-- Begin LISTED ENTRIES --
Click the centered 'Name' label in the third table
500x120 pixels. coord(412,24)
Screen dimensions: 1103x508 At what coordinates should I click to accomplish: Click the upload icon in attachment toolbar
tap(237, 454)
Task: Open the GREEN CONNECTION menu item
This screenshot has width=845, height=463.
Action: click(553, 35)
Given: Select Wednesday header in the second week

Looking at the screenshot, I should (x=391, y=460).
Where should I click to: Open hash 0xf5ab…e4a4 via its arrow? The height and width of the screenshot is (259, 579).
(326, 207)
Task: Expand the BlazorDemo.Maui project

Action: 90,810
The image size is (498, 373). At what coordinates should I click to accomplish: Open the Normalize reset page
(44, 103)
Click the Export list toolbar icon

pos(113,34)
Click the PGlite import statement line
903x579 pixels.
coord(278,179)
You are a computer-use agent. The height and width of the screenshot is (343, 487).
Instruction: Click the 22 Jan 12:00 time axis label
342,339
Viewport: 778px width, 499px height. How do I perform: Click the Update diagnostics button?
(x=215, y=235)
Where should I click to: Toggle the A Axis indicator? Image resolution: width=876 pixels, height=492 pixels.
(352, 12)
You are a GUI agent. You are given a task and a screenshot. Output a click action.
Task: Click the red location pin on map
-- End LISTED ENTRIES --
• **PROBLEM REQUIREMENTS**
Copy these records line for line, without changing anything.

• **ANSWER IN FULL**
Click the centered 'Name' label in the third table
500x120 pixels. coord(412,24)
Screen dimensions: 1103x508 At what coordinates should I click to accomplish: Click the upload icon in attachment toolbar
tap(237, 454)
Task: Open the GREEN CONNECTION menu item
This screenshot has width=845, height=463.
Action: click(553, 35)
Given: Select Wednesday header in the second week

Looking at the screenshot, I should (x=391, y=460).
Where should I click to: Open hash 0xf5ab…e4a4 via its arrow? The height and width of the screenshot is (259, 579).
(326, 207)
Task: Expand the BlazorDemo.Maui project

Action: 90,810
The image size is (498, 373). At what coordinates should I click to accomplish: Open the Normalize reset page
(44, 103)
Click the Export list toolbar icon

pos(113,34)
Click the PGlite import statement line
903x579 pixels.
coord(278,179)
You are a computer-use agent. The height and width of the screenshot is (343, 487).
Instruction: Click the 22 Jan 12:00 time axis label
342,339
Viewport: 778px width, 499px height. How do I perform: Click the Update diagnostics button?
(x=215, y=235)
Where should I click to: Toggle the A Axis indicator? Image resolution: width=876 pixels, height=492 pixels.
(352, 12)
You are a GUI agent. You are given a task and a screenshot. Output a click action.
Task: Click the red location pin on map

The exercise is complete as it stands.